Monday, January 09, 2012

Remember the good old days of wage slavery?

Historian Rick Pearlstein noticed the other day Rick Santorum waxing nostalgic for those halcyon days when his own grandfather was a wage slave:

Rick Santorum got high marks for his near-victory speech in Iowa. In the Washington Post, E.J. Dionne called it "by far the best speech Tuesday night." Santorum's address impressed me, too, but for a different reason: his astonishing endorsement of feudalism, wrapped up in a soaring tribute to something he called "freedom." A sharper illustration of the bad faith of at the heart of conservative rhetoric I never have seen in all my life.

He began by doing what conservative presidential candidates always do in this season of economic privation: talked about his family's one-time economic privation. It wasn't off the cuff. "As you know," he said, "I do not speak from notes, but there's a couple of things I want to say that are a little more emotional, so I'm going to read them as I wrote them." And what were the words he so carefully wrote to read at this, his moment of triumph? That his grandfather came to the United States from Italy in 1925: "because Mussolini had been in power now three years, and he had figured out that fascism was something that would crush his spirit and freedom and give his children something less than he wanted for them." He came because—why else?—he loved freedom.

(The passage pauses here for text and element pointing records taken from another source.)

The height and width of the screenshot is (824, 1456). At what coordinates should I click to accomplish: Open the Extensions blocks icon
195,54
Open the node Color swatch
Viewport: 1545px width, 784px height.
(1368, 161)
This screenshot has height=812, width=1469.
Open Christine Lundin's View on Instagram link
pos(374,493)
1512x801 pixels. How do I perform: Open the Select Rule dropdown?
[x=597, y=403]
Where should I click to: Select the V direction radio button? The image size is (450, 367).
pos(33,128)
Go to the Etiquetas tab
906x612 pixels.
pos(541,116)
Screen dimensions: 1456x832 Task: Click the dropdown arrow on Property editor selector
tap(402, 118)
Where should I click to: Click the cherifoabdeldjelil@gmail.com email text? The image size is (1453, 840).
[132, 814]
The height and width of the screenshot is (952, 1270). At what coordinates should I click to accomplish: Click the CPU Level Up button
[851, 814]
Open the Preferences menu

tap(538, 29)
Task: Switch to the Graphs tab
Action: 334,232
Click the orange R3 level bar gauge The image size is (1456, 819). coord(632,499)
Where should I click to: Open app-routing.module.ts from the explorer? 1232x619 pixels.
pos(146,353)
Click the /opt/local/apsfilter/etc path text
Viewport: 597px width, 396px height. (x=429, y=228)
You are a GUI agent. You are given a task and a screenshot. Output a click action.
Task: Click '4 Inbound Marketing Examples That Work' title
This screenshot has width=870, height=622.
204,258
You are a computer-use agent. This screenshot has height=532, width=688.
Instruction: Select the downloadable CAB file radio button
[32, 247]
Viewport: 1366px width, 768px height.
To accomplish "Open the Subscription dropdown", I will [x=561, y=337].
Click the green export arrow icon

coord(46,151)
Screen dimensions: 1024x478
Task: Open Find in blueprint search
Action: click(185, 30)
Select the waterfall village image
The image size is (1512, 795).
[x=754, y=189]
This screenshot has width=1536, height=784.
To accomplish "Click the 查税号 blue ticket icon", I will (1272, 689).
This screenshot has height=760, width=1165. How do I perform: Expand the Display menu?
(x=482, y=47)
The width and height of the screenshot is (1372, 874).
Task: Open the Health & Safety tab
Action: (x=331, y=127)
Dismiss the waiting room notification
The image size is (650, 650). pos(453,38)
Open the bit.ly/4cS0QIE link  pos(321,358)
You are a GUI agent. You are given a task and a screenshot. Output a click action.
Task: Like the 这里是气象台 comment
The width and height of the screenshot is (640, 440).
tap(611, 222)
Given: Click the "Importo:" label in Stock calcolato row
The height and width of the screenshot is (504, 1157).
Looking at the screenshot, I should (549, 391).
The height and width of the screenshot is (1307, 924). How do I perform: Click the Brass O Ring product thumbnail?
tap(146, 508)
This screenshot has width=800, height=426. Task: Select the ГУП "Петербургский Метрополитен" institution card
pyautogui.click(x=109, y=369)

"He left to the coal fields of Southern Pennsylvania. He worked in the mine at a company town, got paid with coupons, he used to call them."

Let us dwell on that. Grandpa Santorum lived in a company town where he was paid in "scrip" in lieu of cash. That means what his grandson calls "freedom" was, well and truly, something more like slavery.
Pearlstein goes on to note the irony of Santorum relating a story of his grandfather becoming a wage slave in order to sell free market fundamentalism to voters when it was government regulation that did more to give workers like his grandfather freedom than the "free reign of property."

The key point, and one that is not likely to find an effective messenger in Democrats beholden to the same wealth that Republicans are, is "that sometimes—frequently—it takes government to establish liberty where none existed before."